Your guru can be one person or many people, but what matters is that you are inspired to do what you love to do. It could be your longest-time friend who can remind you that you always wanted to be a veterinarian (what child did not?), and now you are a lawyer – leave it completely and find something new! It could also be your longest-time friend who reminds you that you always wanted to be a lawyer (yes, those people exist), and on your toughest days, remind you why you wanted to do law. If you still think you can fulfill the why while practicing law, you have your guru.

In short, your guru is anyone who reminds you about your inner guru – that voice that has motivated you and driven you since you were young and idealistic. So, like the yogis and others of old, who studied for years with one teacher, delving into ideas and striving to find enlightenment, I implore you to surround yourself with people who inspire you, who make you want to be great, who make you believe that you can achieve that state of “when you love what you do, you will never work a day in your life.”

Who are the people that inspire you to be your best?


© 2011 Rebecca Stahl, all rights reserved


  1. Oh yes, I completely agree, it is critical to surround ourselves with supporters rather than naysayers. I am infinitely influenced and inspired by my husband, god children, step children, children in general... and my teachers too... at pure yoga in NY and in India, they inspire me as well. Glad you asked.

  2. Claudia, what a wonderful list of amazing support and inspiration. And I agree - naysayers should be respectfully asked to leave our lives unless we can find ways to be their inspiration.

  3. I must say I have one consistent guru in my life-- my sister, Jane has believed in my art and in my work since I was quite young, proudly displaying my work on her walls when she was in college and even now in her office in NY. She inspires me with her courage, and encourages me with her devotion to beauty. and within the last 5 years, I have met a fabulous spirit of a Tai Chi teacher, who seems to say just what I need to hear, to focus me and re-focus my vision each week. Deb Adams is a wonderful guide on this journey of discovery each week! With those two dynamic women in my life, I feel so blessed. And now you Becca, in sharing your thoughts and own discoveries, have managed to keep me on track with this new phase of life. Thank you all for your generosity of spirit.

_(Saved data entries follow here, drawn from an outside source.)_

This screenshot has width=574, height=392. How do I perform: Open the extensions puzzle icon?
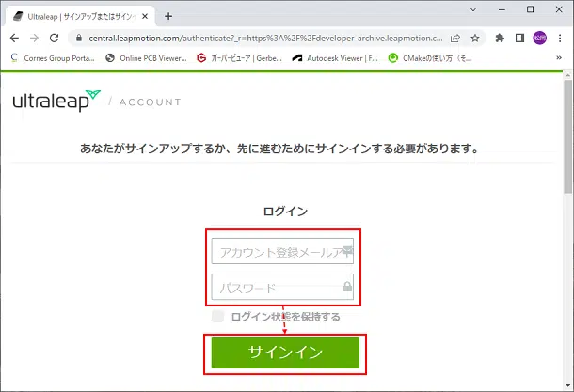pos(500,39)
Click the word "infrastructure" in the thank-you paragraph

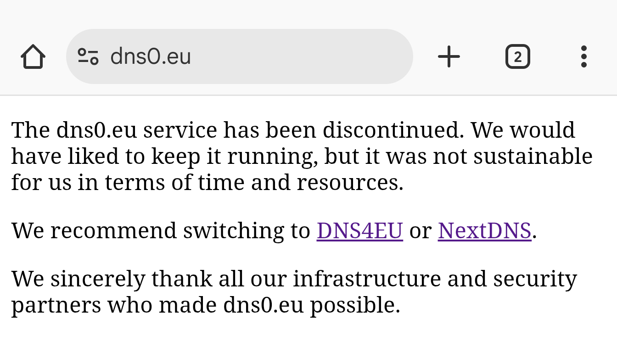tap(367, 279)
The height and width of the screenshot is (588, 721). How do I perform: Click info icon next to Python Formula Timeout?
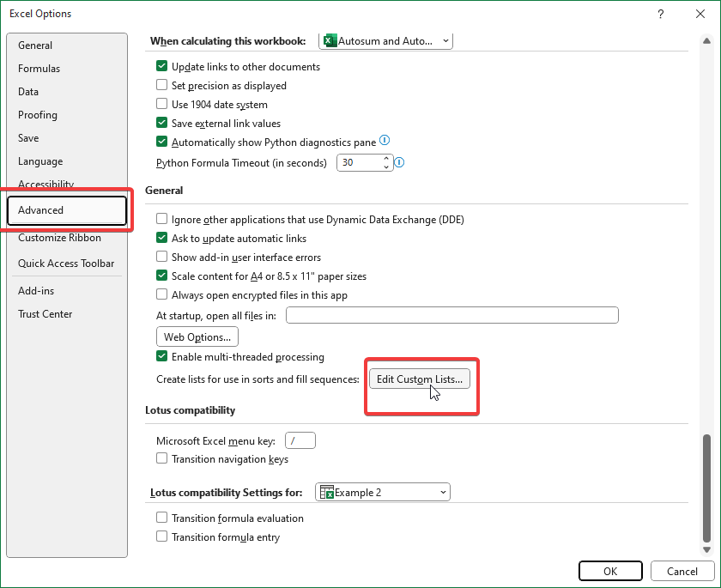399,162
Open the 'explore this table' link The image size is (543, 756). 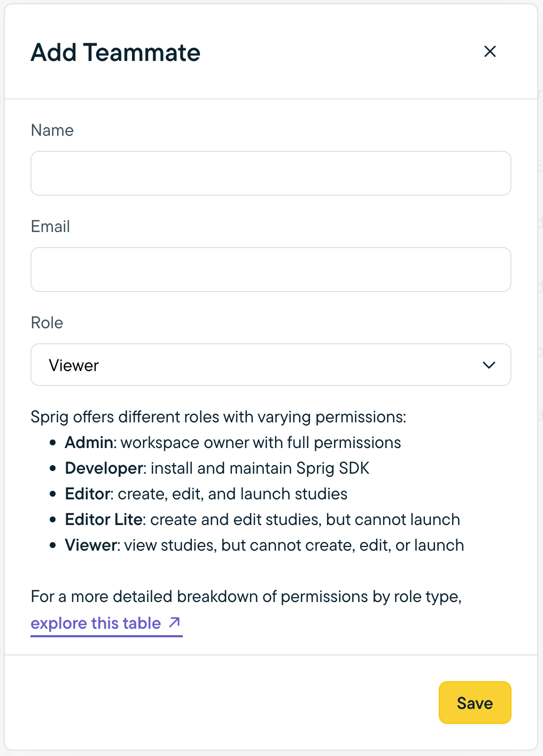click(x=96, y=623)
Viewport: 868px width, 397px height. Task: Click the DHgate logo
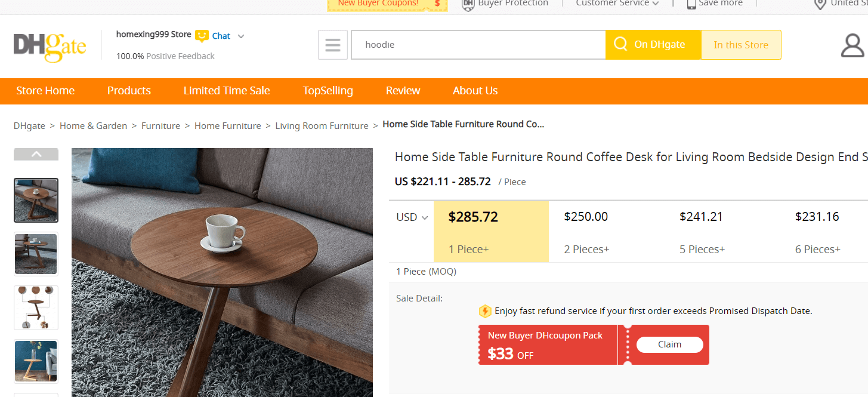point(50,46)
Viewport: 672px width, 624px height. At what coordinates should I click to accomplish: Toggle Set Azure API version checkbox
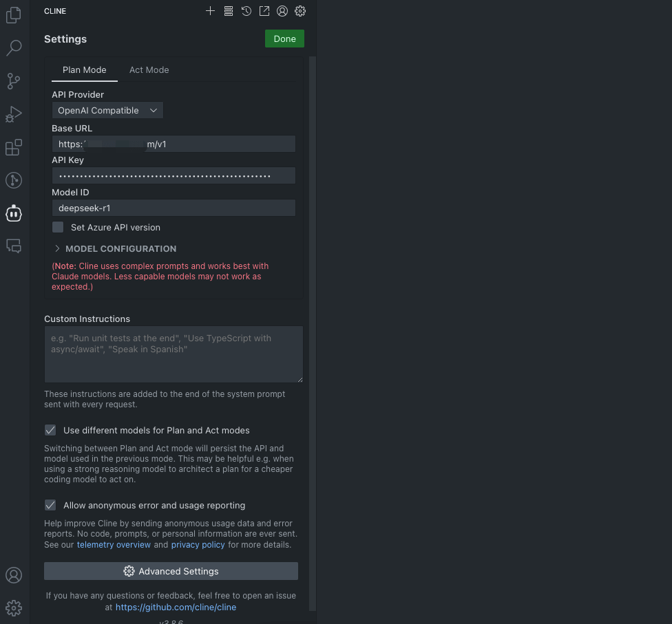point(58,227)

  4. Thanks, Toni. You have been one of my inspirations as well. And I am so glad that you have such inspiring people in your life. It sounds like they have truly lighted the passion within you. How wonderful and beautiful, and dare I say, inspiring!

  5. "In short, your guru is anyone who reminds you about your inner guru" -- I love this.

  6. I am blessed with a moral, and loving family. My parents taught me and my five brothers and sisters how to be strong in the face of adversity and challenges. Their guidance included "do your best so at the end of the day what more could you ask from yourself or this life?" I carried this message forward and raised my two children as my parents raised me. And they too are strong, smart, and loving.